As we recover from not only the Big Hack/Great Breach of 2012, but also a whole year of performance issues and other problems (this has honestly been the worst, and hardest year of EN World's 12 years of life!), I feel that now we're on a stable platform it would be appropriate to set some goals for the year.  This list is just me brainstorming for the moment; thinking aloud.  Out of it, I hope to be able to select some realistic and concrete aims for 2013 - view this as a list of candidates, not a resolution (yet).  These don't include book publishing goals, which are a separate thing.

Feel free to weigh in, especially if there's something you feel strongly that EN World should be doing but isn't; or should be doing more of.



Restore missing functionality - OGRE, Campaign Manager, Dice Roller, Gamers Seeking Gamers. 
Double down on the news page.  It has lost its lustre over the years, and I would like to see it become the best gosh-darn gaming news page on the web.  That goal is literally linked solely to my sitting down and doing it thoroughly every single day, consistently.  Except maybe Sundays. Of all these goals, this is the one I know damn well how to do; I just have to make sure I do it! 
Publish 52 RPG reviews (one per week-  Neuroglyph is already doing that!) PLUS 52 boardgame reviews (one per week - must recruit a boardgame reviewer) 
Continue publishing quality articles.  I hired some new columnists in 2012 and they haven't really had a fair shake (though some of them simply vanished without a trace, but that was expected), what with downtimes, and hacks, and layout changes, and Xmas.  2013 will be the Year of the Column! 
Experiment with a foreign language forum for 3 months to test its viability. 
Hold 12 competitions (one per month). 
Run 12 major interviews (one per month). 
Make a second season of _The Perturbed Dragon_. 
Make a pilot episode of _Dave: Half Dragon Space Marine_. 
Hold _Battle of the Bards II_. 
Go to Gen Con with video cameras and provide awesome coverage and interviews like we did for our trial-run at Dragonmeet in December.
Introduce free Publisher Accounts, which a company representative can use to directly post press releases to a dedicated press page, and which clearly marks company representatives as such in their posts.


----------



## TarionzCousin (Jan 4, 2013)

Morrus said:


> [*]Make a pilot episode of _Dave: Half Dragon Space Marine_.



Got any info on this? 

Best of luck in 2013, Morrus. Speaking without permission on behalf of everyone who posts here regularly, we certainly appreciate what you do.


----------



## dd.stevenson (Jan 4, 2013)

Morrus said:


> Double down on the news page.  It has lost its lustre over the years, and I would like to see it become the best gosh-darn gaming news page on the web.  That goal is literally linked solely to my sitting down and doing it thoroughly every single day, consistently.  Except maybe Sundays. Of all these goals, this is the one I know damn well how to do; I just have to make sure I do it.
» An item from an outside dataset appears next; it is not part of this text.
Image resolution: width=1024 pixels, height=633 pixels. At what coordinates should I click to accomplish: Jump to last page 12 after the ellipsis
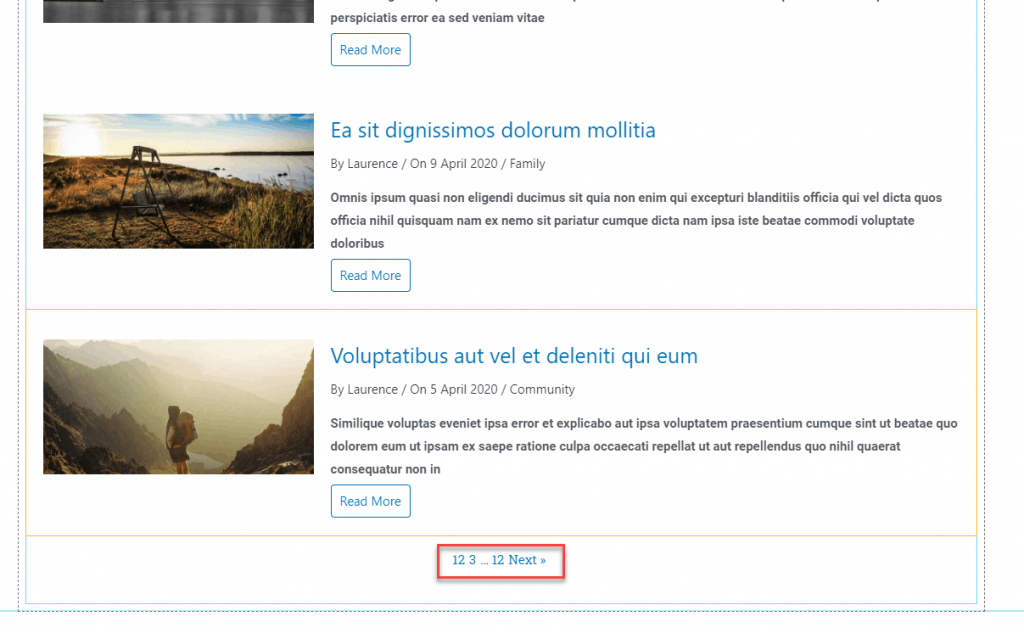[498, 561]
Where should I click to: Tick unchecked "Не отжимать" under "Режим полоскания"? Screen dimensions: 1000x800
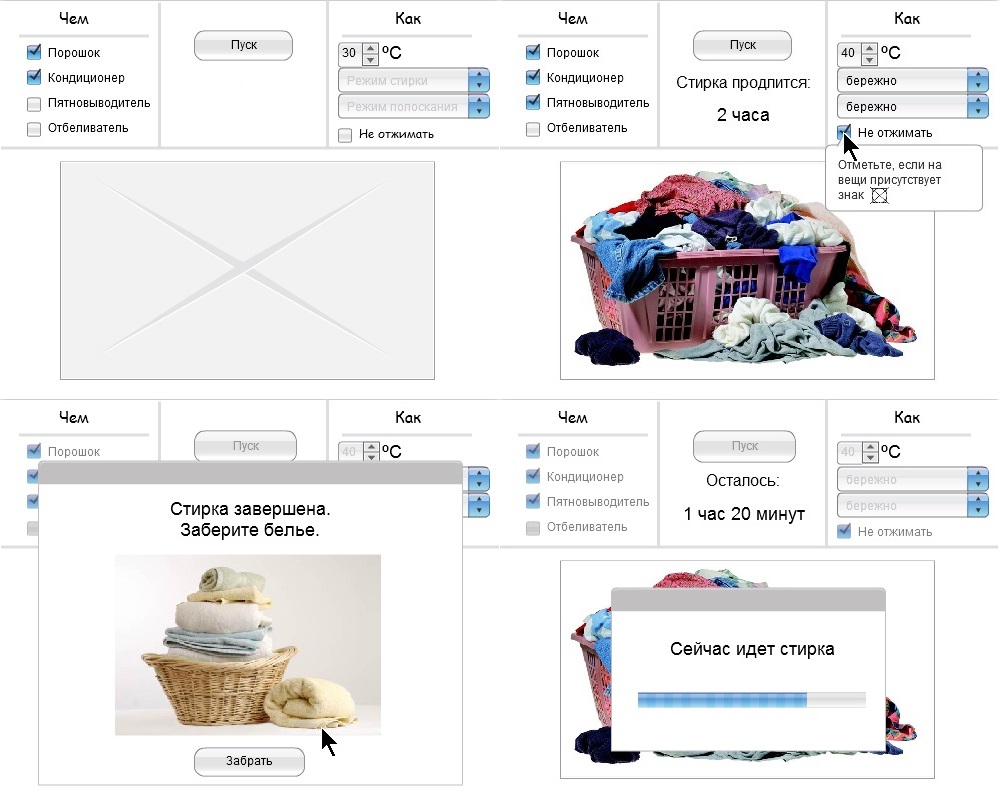345,135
As far as I'm concerned, this is the best goal on the list.  Almost always, the newsy threads on other sites begin with "EnWorld is reporting that..." or "Morrus on EnWorld just posted that..."  If there's one edge this site has over the rest of the geek-o-sphere, it's got to be this.

I have one (admittedly minor) thought of how you can improve the front page straightaway: change the RSS feed on the The Front Page to only include Front Page articles.  At the moment, that feed gives me press releases, which I don't want and would rather not have cluttering up my daily reading list.

Good luck in 2013!


----------



## Roland55 (Jan 4, 2013)

The restoration and the articles are most interesting to me.


----------